Pero el abandono sigue siendo su eje. “Quien no ha sido abandonado no entiende la fidelidad” —expresa.

De su madre dice que “ella murió en paz. Me enseñó que el amor también puede ser silencioso”. No reniega tampoco de sus vivencias en la colonia Doctores. “porque ahí aprendí ética sin libros. Allá, quien traiciona no dura”.

El periodista, sin embargo, aún vive en él. “Necesito saber cómo era el suelo, el olor, la hora. No puedo inventar sin datos” —dice. Me habla de la literatura como refugio.

—¿Al paso del tiempo cómo te evalúas? ¿Más escritor que periodista, o al contrario?

—Me siento alguien que escribe con la memoria de un reportero. La diferencia es que ahora no me pagan por mirar.

Desde la mesa donde nos hallamos sentados, vemos a la gente entrar a Gandhi.

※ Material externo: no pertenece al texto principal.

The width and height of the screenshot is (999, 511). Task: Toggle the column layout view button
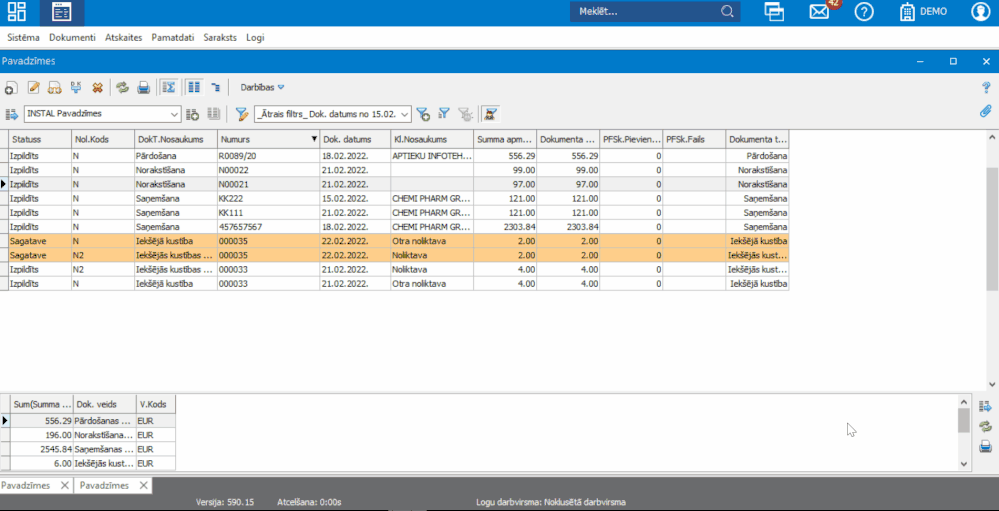(194, 88)
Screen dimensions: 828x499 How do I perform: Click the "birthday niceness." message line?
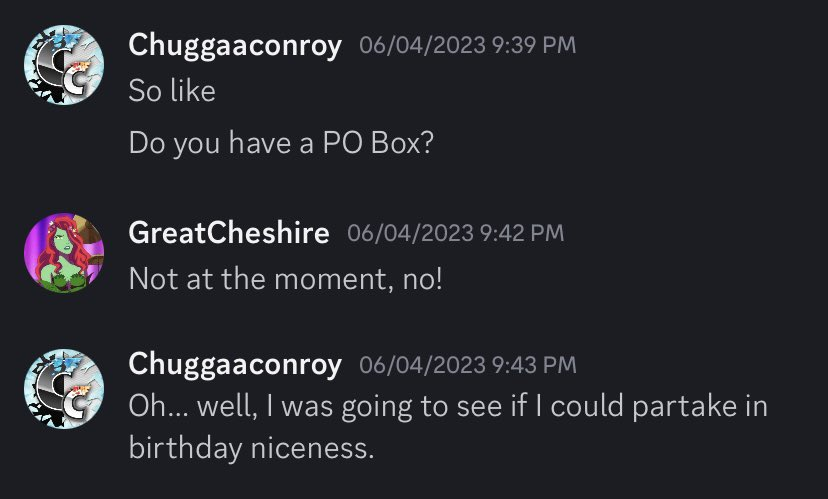point(251,449)
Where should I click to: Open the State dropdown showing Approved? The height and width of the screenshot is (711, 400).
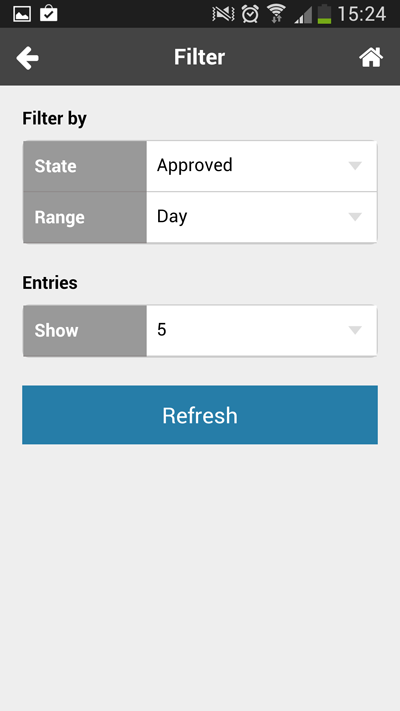(261, 166)
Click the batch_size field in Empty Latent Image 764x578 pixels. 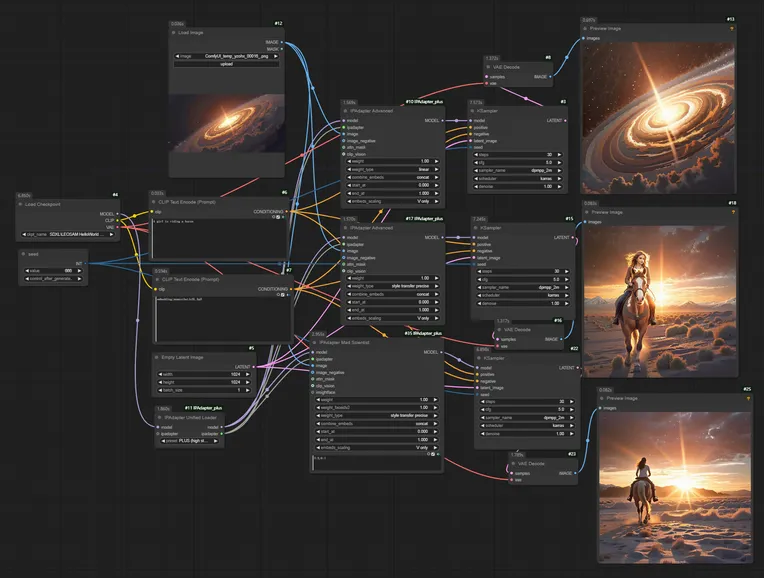(x=204, y=391)
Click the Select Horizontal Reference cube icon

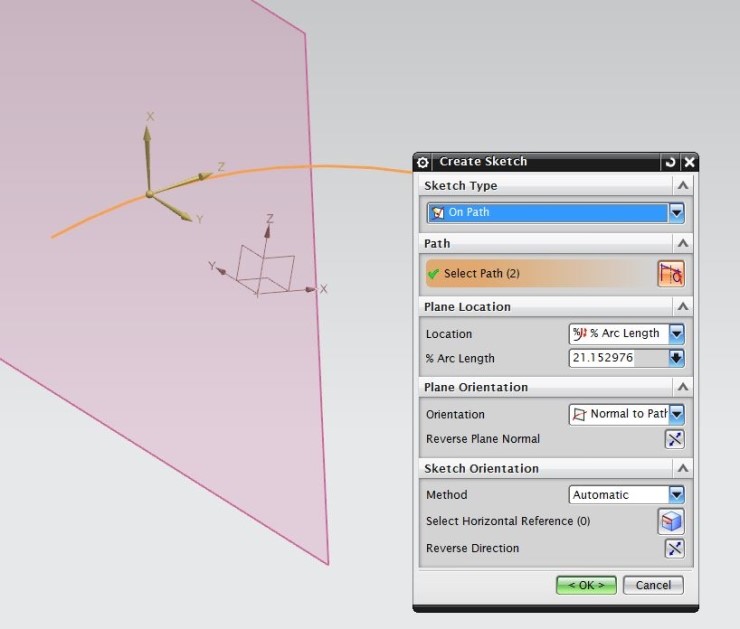point(671,521)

Gerardo los observa como quien ve pasar un desfile de fantasmas amables. Se ríe. “A veces yo paso y veo mi libro, pero pocas veces me detengo. Prefiero imaginar que alguien lo ve, lo compra y lo lee y con él se sientan un poco menos solos”.

Su voz se apaga en un silencio amable, que compite con el olor a café recién hecho. Sin embargo, nuestras tazas vacías, el murmullo apagado de los clientes y sobre todo la hora, son el preámbulo del fin de la charla.

Se pone de pie despacio. “Escribir —me dice antes de irse—, es mi manera de quedarme y de no repetirme nunca”. Paga la cuenta, guarda su libreta, me agradece la charla y me abraza. Noto que en ese gesto familiar y cercano, hay algo de aquel joven de la Narvarte que siempre parecía reírse del tiempo. Luego, comenzamos a caminar lentamente por avenida Universidad, hasta perdernos en la noche, a lo largo de la acera.